Cette décision du régime militaire est dénoncée par le président du Parti Citoyen pour la Défense des Intérêts Collectifs (PCDIC). Cet acteur politique soutient tout même, que la gestion des quartiers soit dissociée de la politique. Mieux, Hamidou Barry souhaite que de bonnes personnes soient nommées pour répondre selon lui, aux aspirations des citoyens.
« Nous étions avec une Loi en désuétude, sous le régime déchu et c’est connu de tous. Après les élections communales, le RPG et l’UFDG ont signé cette clause ou le parti dominant désigne le président du conseil de quartier.
Certes que je ne suis pas d’accord avec le CNRD dans l’angle d’approche, mais il faut quand-même qu’on dissocie la gestion des quartiers à la politique, que nos quartiers ne soient pas gérés à l’image d’un parti politique qui est un frein notoire au développement des quartiers.

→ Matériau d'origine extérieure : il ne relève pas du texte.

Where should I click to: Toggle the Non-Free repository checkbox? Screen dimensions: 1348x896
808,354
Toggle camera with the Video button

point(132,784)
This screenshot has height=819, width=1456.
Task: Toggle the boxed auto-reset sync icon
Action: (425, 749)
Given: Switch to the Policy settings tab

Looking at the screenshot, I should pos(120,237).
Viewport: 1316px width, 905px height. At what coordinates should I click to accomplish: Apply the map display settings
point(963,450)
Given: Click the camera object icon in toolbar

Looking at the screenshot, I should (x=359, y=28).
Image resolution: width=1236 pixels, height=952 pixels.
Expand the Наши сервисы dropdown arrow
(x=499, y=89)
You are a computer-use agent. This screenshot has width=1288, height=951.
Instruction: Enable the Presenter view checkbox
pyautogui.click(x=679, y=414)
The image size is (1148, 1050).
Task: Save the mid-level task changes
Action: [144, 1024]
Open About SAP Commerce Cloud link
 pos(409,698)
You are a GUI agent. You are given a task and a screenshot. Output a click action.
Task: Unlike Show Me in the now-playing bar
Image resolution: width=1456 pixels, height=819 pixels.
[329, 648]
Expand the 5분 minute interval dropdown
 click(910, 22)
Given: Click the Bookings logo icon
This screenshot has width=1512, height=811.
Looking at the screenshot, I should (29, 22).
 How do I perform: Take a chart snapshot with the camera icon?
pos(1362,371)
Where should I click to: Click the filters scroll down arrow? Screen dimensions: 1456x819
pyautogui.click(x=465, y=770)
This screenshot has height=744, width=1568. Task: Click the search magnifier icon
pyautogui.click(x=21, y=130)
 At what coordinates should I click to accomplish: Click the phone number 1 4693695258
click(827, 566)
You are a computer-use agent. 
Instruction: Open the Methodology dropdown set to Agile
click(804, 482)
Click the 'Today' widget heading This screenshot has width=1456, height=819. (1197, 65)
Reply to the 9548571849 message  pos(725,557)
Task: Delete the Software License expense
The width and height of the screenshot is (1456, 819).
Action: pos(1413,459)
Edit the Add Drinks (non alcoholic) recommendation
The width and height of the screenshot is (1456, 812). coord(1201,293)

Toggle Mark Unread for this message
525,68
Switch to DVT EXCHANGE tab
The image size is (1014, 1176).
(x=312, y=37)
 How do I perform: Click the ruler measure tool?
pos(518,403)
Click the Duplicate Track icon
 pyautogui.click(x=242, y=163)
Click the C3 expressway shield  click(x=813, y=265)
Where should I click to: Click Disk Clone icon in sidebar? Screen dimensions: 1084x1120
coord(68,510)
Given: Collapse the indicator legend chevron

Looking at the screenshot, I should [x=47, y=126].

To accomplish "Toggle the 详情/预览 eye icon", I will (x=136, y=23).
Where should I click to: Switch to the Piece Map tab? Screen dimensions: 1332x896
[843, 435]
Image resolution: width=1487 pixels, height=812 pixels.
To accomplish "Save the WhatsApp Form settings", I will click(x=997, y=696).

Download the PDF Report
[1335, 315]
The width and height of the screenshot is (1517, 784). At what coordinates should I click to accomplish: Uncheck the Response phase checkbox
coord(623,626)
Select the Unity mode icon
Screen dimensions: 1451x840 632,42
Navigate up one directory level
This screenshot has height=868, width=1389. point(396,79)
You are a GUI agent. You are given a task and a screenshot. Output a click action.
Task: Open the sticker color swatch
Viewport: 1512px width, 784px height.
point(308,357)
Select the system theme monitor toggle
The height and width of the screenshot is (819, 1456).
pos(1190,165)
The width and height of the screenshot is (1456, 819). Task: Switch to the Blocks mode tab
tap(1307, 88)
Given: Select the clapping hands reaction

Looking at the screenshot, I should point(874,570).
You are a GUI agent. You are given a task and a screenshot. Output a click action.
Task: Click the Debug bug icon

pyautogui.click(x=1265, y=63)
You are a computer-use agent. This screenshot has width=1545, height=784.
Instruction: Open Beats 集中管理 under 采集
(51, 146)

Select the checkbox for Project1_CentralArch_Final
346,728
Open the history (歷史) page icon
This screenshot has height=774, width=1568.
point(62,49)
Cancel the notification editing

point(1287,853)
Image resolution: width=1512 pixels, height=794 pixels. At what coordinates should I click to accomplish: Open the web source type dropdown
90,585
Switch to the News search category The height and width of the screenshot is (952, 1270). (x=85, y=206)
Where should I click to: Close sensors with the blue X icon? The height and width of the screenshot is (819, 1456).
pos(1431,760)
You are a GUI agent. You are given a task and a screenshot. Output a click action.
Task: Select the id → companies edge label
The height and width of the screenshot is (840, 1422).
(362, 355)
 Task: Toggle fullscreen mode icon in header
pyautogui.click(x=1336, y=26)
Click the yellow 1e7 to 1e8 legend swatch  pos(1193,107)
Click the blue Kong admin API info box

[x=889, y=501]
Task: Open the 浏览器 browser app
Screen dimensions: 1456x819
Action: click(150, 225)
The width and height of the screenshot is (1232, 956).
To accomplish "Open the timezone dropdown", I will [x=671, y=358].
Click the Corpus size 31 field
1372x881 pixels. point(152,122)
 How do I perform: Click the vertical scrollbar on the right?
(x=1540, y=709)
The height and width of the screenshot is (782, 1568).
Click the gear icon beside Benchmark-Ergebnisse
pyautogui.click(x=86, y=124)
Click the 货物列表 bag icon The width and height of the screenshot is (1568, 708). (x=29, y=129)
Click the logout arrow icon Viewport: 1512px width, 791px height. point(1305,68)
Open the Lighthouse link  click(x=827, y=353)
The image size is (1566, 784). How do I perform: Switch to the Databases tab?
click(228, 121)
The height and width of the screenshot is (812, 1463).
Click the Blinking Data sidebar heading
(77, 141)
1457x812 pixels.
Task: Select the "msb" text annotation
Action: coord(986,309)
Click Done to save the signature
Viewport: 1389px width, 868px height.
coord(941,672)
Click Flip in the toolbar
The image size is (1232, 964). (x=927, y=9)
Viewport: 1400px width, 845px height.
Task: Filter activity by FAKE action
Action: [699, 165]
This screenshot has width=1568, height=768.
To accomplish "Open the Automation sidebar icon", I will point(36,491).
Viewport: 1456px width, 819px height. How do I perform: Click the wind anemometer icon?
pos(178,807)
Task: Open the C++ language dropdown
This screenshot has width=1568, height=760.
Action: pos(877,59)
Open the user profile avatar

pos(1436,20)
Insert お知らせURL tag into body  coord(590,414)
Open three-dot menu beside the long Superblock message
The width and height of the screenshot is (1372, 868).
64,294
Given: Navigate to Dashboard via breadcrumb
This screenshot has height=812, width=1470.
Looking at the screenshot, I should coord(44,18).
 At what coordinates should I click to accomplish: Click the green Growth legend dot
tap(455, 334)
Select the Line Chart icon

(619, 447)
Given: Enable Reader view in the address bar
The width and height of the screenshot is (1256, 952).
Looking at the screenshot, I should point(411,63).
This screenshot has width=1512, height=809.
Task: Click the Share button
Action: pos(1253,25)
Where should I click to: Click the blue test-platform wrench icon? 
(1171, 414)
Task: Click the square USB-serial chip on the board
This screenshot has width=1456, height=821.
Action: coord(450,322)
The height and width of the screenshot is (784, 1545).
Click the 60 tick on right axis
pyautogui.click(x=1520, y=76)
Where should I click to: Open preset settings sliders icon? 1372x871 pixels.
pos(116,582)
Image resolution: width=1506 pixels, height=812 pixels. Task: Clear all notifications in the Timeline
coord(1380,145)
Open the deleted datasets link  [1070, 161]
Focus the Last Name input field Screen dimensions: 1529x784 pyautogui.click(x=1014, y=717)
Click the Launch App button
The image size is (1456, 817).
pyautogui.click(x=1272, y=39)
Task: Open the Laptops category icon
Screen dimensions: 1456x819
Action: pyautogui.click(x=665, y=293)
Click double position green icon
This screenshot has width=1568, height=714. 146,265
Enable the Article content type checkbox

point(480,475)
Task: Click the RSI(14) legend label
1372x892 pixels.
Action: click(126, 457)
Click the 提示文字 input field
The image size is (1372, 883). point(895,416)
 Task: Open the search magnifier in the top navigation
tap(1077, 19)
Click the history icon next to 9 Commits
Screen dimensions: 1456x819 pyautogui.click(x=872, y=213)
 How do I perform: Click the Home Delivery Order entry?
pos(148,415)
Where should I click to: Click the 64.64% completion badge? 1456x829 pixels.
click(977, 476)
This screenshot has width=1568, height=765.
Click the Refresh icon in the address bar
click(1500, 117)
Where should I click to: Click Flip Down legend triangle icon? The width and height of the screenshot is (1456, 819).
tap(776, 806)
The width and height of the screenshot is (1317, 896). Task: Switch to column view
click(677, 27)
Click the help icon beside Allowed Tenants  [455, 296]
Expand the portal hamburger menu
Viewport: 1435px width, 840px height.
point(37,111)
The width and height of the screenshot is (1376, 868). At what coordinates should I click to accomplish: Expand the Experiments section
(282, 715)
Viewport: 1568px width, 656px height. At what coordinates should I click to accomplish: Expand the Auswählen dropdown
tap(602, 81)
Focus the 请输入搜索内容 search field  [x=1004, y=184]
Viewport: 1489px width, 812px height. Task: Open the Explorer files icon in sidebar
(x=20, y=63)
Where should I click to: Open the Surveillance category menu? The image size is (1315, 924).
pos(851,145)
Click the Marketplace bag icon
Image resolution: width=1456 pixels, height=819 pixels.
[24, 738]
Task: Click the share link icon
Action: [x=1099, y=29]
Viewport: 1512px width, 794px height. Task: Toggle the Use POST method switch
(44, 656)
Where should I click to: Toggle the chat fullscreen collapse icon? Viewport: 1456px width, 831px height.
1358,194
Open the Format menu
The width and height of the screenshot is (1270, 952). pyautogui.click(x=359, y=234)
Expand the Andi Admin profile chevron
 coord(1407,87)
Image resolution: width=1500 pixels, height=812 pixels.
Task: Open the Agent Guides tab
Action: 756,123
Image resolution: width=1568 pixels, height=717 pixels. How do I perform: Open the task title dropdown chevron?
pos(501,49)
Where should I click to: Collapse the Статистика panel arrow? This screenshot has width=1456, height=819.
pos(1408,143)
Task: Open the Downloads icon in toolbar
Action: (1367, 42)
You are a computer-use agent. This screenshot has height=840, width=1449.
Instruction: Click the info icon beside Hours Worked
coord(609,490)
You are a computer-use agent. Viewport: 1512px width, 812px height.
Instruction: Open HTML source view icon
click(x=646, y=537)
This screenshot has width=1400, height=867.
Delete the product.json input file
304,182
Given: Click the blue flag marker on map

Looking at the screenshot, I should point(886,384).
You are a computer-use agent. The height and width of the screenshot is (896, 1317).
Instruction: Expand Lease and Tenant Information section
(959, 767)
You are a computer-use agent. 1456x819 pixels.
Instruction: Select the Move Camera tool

Pour preuve, toutes les communes favorables à l’opposition à l’époque n’ont pas bénéficié d’un budget de fonctionnement. Pour juste éviter que ces communes présentent un bilan positif, qui est selon la mouvance mal perçu.
Je ne suis pas contre qu’un chef de quartier soit choisi par ses paires, mais il faut quand-même faire le bon choix, que cela ne soit pas entre copains, mais des personnes qui peuvent mieux répondre aux aspirations de leurs quartiers.
La question qui se pose désormais, c’est par quel moyen un gouverneur peut parvenir à fair cela? Donc, que les autorités revoient cette façon, puisque c’est pas tous les acteurs qui sont pour le prorota dans les quartiers, en tout cas, nous à notre niveau, nous ne soutenons pas cela », a-t-il expliqué.
Se prononçant sur la menace de la CEDEAO contre la junte Nigerienne, le président de l’alliance National pour le Changemnt (ANC) laisse entendre que l’institution sous-régionale joue au deux poids deux mesures, avant d’appeler l’institution à utiliser la voie pacifique.
« Nous sommes pour un retour à l’ordre constitutionnel au Niger, mais pas avec l’utilisation des armes, pour déstabiliser un pays aussi pauvre que ça. Donc, que la CEDEAO utilise la voix diplomatique,
Puisque vous allez comprendre lorsque la méthode violente est utilisée en lieu et place de celle pacifique, c’est le peuple qui paie le lourd tribu et non les tenants du pouvoir et leurs familles.
Nous avons toujours dénoncé la façon de faire de cette institution dans la sous-région. Elle garantit tous les pouvoirs civils qui viennent aussi par un coup d’Etat constitutionnel contrairement aux militaires. Cependant, il n’y a aucune différence entre les deux, c’est-à-dire, celui qui est venu par les armes et celui qui viole les textes pour s’éterniser au pouvoir.
Donc, c’est quelque chose à revoir par la CEDEAO. À mon humble avis, elle doit lutter contre les causes, que de s’attaquer aux conséquences. Ce qui est le médecin après la mort », a-t-il laissé entendre.
Mohamed Aliou, pour Lerevelateur224.com.